HMRC as an unsecured creditor at Comet

Secured creditors, led by the financial investors who backed Comet, are expected to receive a return of 34p in the pound, while unsecured creditors, including HM Revenue & Customs which is owed £26.1m, will receive nothing.

I sorta expect this to cause another kerfluffle. HMRC being an unsecured creditor means that The State loses out when a company goes bust. And we know that The State losing out is a terribly bad thing.

I\’ve got at the back of my mind that HMRC being unsecured is a recent thing. But that might just be my faulty memory.

The other side of it is that if HMRC were secured then many more businesses would go bust much sooner. Which is why it isn\’t of course.

6 thoughts on “HMRC as an unsecured creditor at Comet”

  1. Yes, it is a relatively recent thing (2003), although HMRC were not, previously, a secured creditor, rather they were a preferential creditor and on a par with employees claiming unpaid wages and holiday pay.

    So, up to 2003, the running order in insolvency ran.

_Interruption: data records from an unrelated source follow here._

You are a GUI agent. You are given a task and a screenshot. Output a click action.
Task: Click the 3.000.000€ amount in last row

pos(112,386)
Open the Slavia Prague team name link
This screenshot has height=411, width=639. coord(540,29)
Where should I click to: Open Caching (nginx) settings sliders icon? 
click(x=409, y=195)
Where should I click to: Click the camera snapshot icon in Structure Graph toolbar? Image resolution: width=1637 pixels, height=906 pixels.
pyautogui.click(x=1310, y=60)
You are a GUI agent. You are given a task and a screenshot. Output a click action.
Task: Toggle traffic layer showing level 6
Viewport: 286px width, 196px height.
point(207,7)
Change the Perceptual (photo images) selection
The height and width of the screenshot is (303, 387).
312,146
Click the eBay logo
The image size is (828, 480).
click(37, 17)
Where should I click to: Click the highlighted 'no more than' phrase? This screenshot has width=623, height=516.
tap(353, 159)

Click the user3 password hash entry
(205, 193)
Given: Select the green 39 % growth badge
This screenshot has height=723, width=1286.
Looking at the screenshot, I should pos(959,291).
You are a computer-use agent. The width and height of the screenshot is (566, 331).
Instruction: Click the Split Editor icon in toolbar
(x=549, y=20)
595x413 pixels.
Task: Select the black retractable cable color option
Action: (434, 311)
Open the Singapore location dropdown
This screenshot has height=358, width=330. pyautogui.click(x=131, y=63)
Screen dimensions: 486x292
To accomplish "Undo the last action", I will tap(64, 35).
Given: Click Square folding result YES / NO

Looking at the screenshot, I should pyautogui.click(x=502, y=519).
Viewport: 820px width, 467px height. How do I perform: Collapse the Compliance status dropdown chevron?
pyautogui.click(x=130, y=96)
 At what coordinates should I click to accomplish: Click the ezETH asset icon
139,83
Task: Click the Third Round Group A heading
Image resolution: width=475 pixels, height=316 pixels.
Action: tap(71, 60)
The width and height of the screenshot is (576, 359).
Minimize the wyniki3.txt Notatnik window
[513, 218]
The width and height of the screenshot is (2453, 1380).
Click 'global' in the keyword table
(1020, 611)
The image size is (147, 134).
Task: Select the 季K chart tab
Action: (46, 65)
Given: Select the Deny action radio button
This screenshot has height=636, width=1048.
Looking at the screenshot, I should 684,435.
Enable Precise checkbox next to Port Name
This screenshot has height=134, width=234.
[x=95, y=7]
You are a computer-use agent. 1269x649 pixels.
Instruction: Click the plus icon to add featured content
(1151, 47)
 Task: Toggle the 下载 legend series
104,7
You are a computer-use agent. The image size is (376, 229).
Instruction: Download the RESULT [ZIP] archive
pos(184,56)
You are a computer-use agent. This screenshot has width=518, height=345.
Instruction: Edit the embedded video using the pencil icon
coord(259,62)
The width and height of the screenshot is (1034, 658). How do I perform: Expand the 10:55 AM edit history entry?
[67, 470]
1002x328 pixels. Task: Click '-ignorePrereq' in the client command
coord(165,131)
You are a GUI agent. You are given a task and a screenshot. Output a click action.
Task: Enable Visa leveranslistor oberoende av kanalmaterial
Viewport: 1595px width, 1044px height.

    1. Secured (fixed charge) creditors.
    2. Preferential creditors (employees & HMRC)
    3. Creditors holding a floating charge against company assets.
    4. Unsecured creditors.

    Exactly why HMRC were suddenly relegated from the second to the fourth division I’m not sure although I expect that there was some sort of political calculation involved.

    The answer will, I expect, be buried somewhere in one of the Treasury’s annual budget reports from that period, although it may also crop up in Hansard if it came up in one of the finance bill debates.

  2. HMRC going unsecured in 2003 was the sop for allowing up to £600k of floating charge realizations to go to unsecured creditors ahead of the floating charge creditor. Idea was it would give some return to the smaller suppliers and customer deposits.
    They’ve never been ahead of fixed charge security holders. And quite right too.

  3. @Unity – easy mistake to make. Presumably if all creditors were made good and there was money left to give even one penny to the shareholders the business would have not actually been insolvent anyway?